JasonC SBB wrote:The noise you see is typical in a noisy environment like a car.
Where did you ground the scope probe, physically? How far from the TPS?
Are you powering the scope from the mains, from an inverter powered by the car, or from a battery?
Probe was grounded to the battery -ve which is about 2' as the crow flies from the TPS, and I'd guess about 6' of copper by the time the electron makes its way into the cabin and back to the battery. Scope was powered from mains.
JasonC SBB wrote:
Try this experiment. Take the scope probe and place it on the same point as where the probe's ground clip is connected. i.e. the tip is shorted. You would think it should read zero, right? You may need to turn up the gain on the scope (make it read mV/div - think about the A/D resolution being 5 mV for 1 bit)
If it still reads some spikiness, the spikey noise is "common mode noise" getting through the scope's front end amplifier. Repeat with the scope grounded to the TPS ground pin.
If you get no noise, for fun, disconnect the probe, clip the ground clip onto the tip, then touch various ground points on the engine. (Do this with no other probes connected). On the valve cover near the ignition coils, near the alternator, etc.
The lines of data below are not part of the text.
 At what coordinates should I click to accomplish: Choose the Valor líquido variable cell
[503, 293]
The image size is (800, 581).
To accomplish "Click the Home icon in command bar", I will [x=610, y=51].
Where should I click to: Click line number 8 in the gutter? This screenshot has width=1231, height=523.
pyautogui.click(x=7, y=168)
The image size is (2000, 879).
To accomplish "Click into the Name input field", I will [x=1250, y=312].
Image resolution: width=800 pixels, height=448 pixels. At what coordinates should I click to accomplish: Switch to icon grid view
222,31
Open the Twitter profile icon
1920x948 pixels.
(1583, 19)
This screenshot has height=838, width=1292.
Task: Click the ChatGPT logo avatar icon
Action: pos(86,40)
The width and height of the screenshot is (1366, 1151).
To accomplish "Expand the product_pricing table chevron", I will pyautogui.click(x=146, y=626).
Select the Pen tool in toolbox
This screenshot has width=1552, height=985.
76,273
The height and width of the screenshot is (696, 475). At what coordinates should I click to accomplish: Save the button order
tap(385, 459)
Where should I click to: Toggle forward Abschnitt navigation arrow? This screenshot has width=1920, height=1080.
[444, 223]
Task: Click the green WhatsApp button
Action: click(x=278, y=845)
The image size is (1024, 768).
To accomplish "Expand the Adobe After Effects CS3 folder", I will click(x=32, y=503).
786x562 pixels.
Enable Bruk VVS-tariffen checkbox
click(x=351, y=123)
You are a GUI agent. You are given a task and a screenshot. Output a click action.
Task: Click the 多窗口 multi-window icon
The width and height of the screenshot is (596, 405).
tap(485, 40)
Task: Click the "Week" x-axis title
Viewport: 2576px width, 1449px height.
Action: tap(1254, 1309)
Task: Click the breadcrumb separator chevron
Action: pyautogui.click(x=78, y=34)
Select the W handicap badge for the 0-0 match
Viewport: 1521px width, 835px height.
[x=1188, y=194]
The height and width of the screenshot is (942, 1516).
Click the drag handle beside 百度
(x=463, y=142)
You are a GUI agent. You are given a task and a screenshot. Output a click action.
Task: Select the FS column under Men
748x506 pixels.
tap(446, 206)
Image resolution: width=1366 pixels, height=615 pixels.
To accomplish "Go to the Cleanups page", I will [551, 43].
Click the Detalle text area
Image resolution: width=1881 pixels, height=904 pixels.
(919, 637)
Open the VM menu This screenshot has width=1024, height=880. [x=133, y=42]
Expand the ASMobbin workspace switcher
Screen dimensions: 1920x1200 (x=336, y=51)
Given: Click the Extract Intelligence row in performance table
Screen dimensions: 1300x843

Try it again with a 2nd probe whose ground clip is connected elsewhere.
I would like to better understand oscilloscopes, but I'm afraid mine is not much fun to use at the moment. I did do the first test and the trace was pretty much zero, just a slight flutter at highest frequency, lowest voltage range, so not much sign of common mode noise there.
I have previously seen how readily the scope can pick up apparently random voltages (often when the probe slipped off) and have learnt to be wary of signals that don't make sense (as far as any of these deep mysteries make any sense to me). It usually comes down to something being disconnected, or some scope control set in the wrong range. I do understand, in a theoretical sense, how magnetic fields abound and can induce voltages all over the place, and higher frequencies can be much weirder to deal with than lower ones, and almost any bit of wire can act like an antenna; but this understanding doesn't get me terribly far, except to feel pretty happy that I ended up with a career in software. Anyhow, when I got the above trace I had verified that the TPS trace did go up and down with the throttle and everything did make reasonable sense, noisy as it was.
So if this noise is fairly typical, other people who have probed their TPS will see something like the above trace?
Assuming yes, was I right in what I asked before? These values surely aren't what the MS CPU's A2D unit is seeing? In order to get suitable real-world input for testing the software filters, I need to get the output of the hardware filter don't I? Or perhaps feed the figures from my trace into a filter function to simulate what the hardware is doing? Or maybe this is a bit of a fool's errand?